La Cour, confirmant l’analyse des premiers juges, retient la qualification d’œuvre composite mais juge que l’utilisation qui a été faite des œuvres musicales relève du droit d’exécution publique autorisé par les contrats généraux de représentation valablement conclus avec la SACEM, et qu’elle ne constitue pas une adaptation illicite.

Pourtant les auteurs soutenaient, non sans fondement, que si la SACEM est habilitée à autoriser la représentation publique des œuvres musicales dans le cadre de spectacles, cette autorisation ne s’étend pas à leur incorporation dans des spectacles scénographiés aboutissant à créer une œuvre composite. En tout état de cause, les appelants soutenaient que œuvres avaient été adaptées au sein du spectacle équestre et pas seulement représentées dans le cadre du droit d’exécution publique autorisé par la SACEM.

Pour rejeter les arguments des appelants, et retenir la compétence de la SACEM pour la délivrance de l’autorisation au seul titre du droit d’exécution publique, la Cour adopte une motivation qui peut surprendre.

Les juges relèvent d’une part, que lors la demande d’autorisation adressée par le producteur à la SACEM, le spectacle n’avait pas été présenté comme un spectacle dramatico-musical mais que la notoriété, non contestée, du producteur de spectacle était de nature à permettre à la SACEM de donner son accord en toute connaissance de cause. Pourtant, la Cour avait relevé que le spectacle avait été déclaré à la SACD !

Les juges retiennent d’autre part qu’un courrier de demande de collaboration avait été adressé par le producteur du spectacle à l’éditeur des œuvres, en amont de la production du spectacle et la réponse indiquant « Nous espérons que B. trouvera une composition appropriée dans le catalogue existant de chansons (…) » constituait une autorisation de principe à voir le spectacle équestre sonorisé par des chansons choisies au sein du catalogue de l’auteur.
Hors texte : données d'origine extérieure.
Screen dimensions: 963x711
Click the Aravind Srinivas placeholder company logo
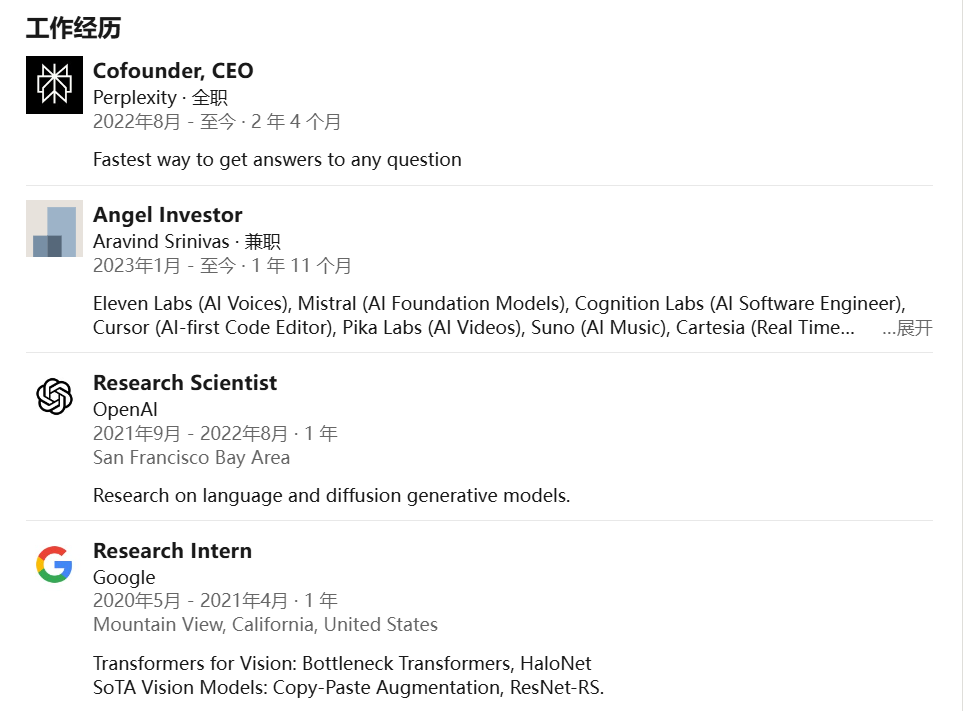coord(54,228)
La Cour écarte également la qualification d’adaptation. Tout en soulignant que la partie musicale du spectacle, spécialement les chansons litigieuses, jouait un rôle majeur dans la façon dont les scènes étaient perçues et interprétées par le spectateur, la Cour juge que cette partie musicale demeurait néanmoins dissociable de l’aspect visuel et artistique du spectacle équestre dans lequel elle est incorporée. Selon la Cour, les chansons sont distinctes et individualisables au sein du spectacle équestre proprement dit, composé de scènes mêlant chevaux et interprètes. Les œuvres sont alors reproduites dans leur nature première d’œuvres musicales sans changer de genre en raison de la nature de l’œuvre seconde. La Cour rejette également la qualification d’adaptation au motif que le DVD du spectacle avait pu être commercialisé sans aucun des titres revendiqués, à la suite de l’interdiction exprimée par les éditeurs desdits titres.
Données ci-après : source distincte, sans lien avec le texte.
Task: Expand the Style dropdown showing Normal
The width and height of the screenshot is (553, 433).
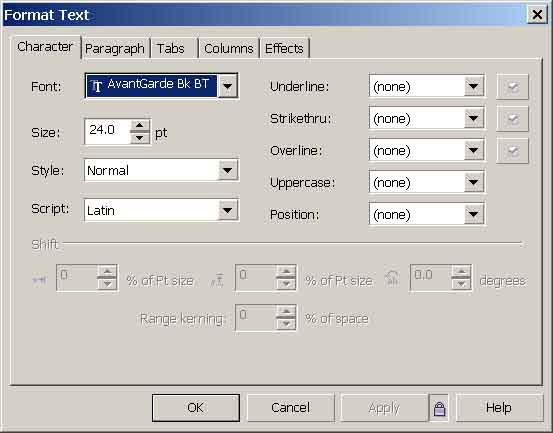Action: click(x=228, y=170)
Sur le fondement des droits moraux d’auteur, la Cour souligne que l’appréciation des atteintes portées à ces droits doit se faire en tenant compte de la liberté de l’auteur du spectacle litigieux.  
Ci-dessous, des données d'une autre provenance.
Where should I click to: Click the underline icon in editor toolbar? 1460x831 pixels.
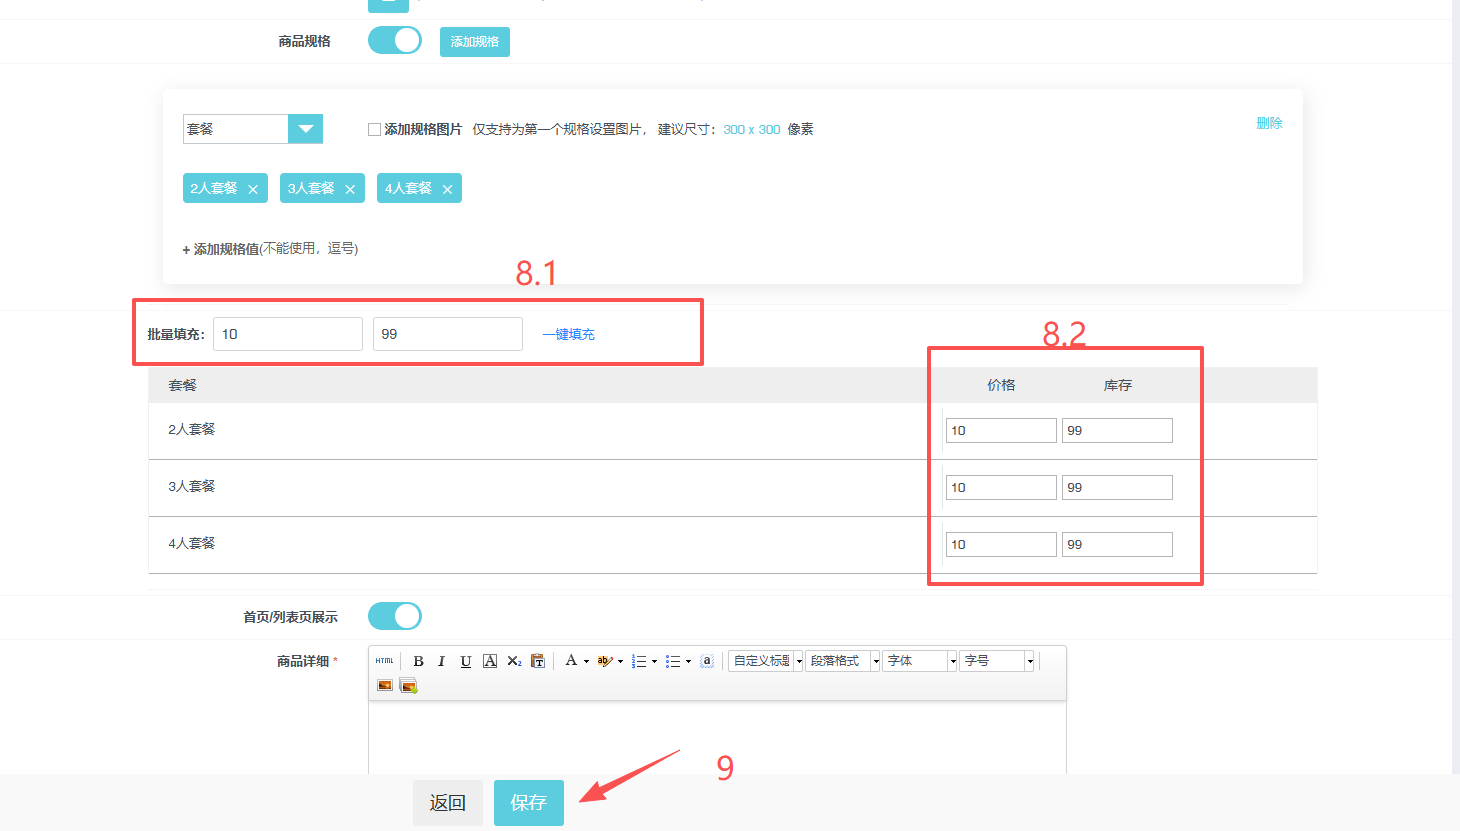pyautogui.click(x=465, y=661)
Après avoir noté la notoriété du producteur du spectacle et la qualité artistique de celui-ci, elle juge que la recherche du juste équilibre des intérêts et droits en présence conduit à rejeter l’atteinte invoquée au droit moral d’auteur dans le cadre des représentations du spectacle.

Pour des motifs identiques, l’atteinte au droit moral de l’artiste-interprète est rejetée.

Enfin, il est partiellement fait droit à la demande formée par l’auteur en sa qualité de producteur des enregistrements sur le fondement de ses droits voisins. Après avoir justifié de ses droits sur les cinq enregistrements litigieux, il contestait que la SCPP ait pu donner une autorisation de diffusion pour 3 d’entre eux. Bien que la SCPP ait reconnu a posteriori que les enregistrements n’appartenaient effectivement pas à son répertoire, la Cour retient que la demande n’est pas fondée s’agissant d’enregistrements pour lesquels le producteur avait néanmoins perçu de la SCPP la rémunération au titre de la sonorisation des spectacles, celle-ci garantissant en outre le producteur du spectacle contre tous recours. En revanche, pour deux des enregistrements, le producteur de spectacle est condamné au titre de la violation des droits voisins d’artiste-interprète et de producteur phonographique pour avoir reproduit et diffusé, sans autorisation, les enregistrements phonographiques dans le spectacle.